WORK TO BE COMPLETED ▸ Tally the lines of the data below that contain the string "title", where uppercase and lowercase letters count as different, and reply with only the number.

Saved data entries ▸
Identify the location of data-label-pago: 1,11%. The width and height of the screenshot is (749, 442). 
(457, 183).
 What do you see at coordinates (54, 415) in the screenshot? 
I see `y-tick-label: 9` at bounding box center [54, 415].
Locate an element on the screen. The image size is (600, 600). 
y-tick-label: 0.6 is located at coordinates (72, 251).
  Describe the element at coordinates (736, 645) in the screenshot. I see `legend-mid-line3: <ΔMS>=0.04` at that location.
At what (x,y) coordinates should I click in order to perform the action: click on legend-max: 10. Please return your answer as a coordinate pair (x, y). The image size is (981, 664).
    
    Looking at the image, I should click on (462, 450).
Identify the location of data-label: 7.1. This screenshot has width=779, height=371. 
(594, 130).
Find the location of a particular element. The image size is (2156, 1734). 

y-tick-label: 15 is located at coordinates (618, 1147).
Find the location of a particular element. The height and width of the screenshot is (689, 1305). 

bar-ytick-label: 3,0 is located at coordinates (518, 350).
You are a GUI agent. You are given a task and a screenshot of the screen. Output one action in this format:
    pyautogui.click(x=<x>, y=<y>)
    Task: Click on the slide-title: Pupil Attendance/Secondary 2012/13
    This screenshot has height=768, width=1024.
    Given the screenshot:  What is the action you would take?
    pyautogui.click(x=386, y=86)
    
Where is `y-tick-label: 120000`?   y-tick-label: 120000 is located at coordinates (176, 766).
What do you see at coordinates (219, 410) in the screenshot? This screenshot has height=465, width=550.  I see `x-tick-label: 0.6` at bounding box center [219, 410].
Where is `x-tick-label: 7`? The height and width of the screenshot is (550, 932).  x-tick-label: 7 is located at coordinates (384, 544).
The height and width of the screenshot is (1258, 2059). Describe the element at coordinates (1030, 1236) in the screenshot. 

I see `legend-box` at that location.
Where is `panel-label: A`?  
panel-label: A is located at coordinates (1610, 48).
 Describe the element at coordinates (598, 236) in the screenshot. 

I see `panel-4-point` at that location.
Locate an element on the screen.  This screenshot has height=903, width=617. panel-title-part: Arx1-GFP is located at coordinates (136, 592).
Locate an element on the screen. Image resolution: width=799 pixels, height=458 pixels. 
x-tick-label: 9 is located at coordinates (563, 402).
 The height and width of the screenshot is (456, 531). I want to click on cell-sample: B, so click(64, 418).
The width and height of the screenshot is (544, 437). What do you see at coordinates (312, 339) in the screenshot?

YOUR RESPONSE ▸ 2